传统的SQL注入检测技术大多采用基于规则的方法，即事先建立好用于区分正常SQL语句和SQL注入攻击的判断规则，由于攻击手段的不断发展和进化，再加上互联网上数据量太大且多样性太大，很难建立一个能精确区分正常SQL语句和SQL注入攻击的完善的规则库，因此该类方法往往会有较高的误报率和漏报率，需要不停地更新规则库但是仍然不能起到非常有效的防护。

随着神经网络技术的发展，在自然语言处理、图像识别等领域，神经网络已经取得了令人瞩目的成绩，这也体现了神经网络在序列处理方面的强大能力。而SQL语言作为一种结构化的语言，只要将SQL语言结构化解析，并序列化处理，那么就能将神经网络运用到SQL注入检测中。本文基于上述思路提出了基于词向量和循环神经网络的SQL注入检测技术。

发明内容

该发明会对服务器将要执行的SQL语句进行检测。将SQL语句转换为词向量，使用循环神经网络建立SQL语句的检测模型。从而达到对SQL注入行为的高准确率检测。此外，这种方法没有特征和实时性，因此它具有检测SQLI的一些0天攻击的固有能力。

该发明旨在实现如下目标：

（1）收集SQL语句；

（2）依据SQL语句的语法，将SQL语句转换为SQL的语法标记序列；

（3）然后通过似然比检测，计算该SQL语句的阳似然性值和阴似然性值，构成二维向量；

（4）通过上一步的阴似然性值与阳似然性值构成的向量作为循环神经网络（LSTM）的训练集合的输入。当遇到了新的SQL语句，通过训练好的模型进行检测，判断语句是否为注入语句。

为了实现上述目的，该发明采用了如下的技术方案：SQL语句语法分析模块，基于似然比检测的SQL词向量构建模块，循环神经网络训练模块，循环神经网络检测模块。

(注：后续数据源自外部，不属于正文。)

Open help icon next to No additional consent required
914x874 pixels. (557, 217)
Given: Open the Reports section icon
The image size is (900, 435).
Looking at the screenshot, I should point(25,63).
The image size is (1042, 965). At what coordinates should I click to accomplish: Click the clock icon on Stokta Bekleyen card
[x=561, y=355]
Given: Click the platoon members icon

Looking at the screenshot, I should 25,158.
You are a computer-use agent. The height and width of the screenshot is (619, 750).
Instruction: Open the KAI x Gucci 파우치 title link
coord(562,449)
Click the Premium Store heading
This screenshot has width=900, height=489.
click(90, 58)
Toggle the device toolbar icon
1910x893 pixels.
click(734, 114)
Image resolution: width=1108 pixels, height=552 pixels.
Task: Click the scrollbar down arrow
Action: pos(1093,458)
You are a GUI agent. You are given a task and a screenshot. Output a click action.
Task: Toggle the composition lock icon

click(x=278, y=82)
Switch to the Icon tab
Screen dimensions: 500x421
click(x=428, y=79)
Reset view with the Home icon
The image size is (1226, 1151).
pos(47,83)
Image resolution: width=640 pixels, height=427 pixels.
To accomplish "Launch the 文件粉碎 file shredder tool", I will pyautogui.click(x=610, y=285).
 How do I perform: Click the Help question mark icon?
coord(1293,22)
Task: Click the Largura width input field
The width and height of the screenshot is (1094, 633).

SQL语句语法分析模块主要的工作是：依据SQL语言的系统设计的标准文法规则，将SQL语句的各部分转换为相对应的语法标记。

基于似然比检测的SQL词向量构建模块的主要工作为：一部分是计算SQL语句与SQL注入语句之间的阳似然比和阴似然比；另一部分就是将计算得出的两个似然比构建成向量，为后续的工作提供准备。

循环神经网络训练模块的主要工作为：构建长短期记忆模型（LSTM），然后使用已经构建好的SQL语句词向量进行训练。最终获得训练好的循环神经网络模型。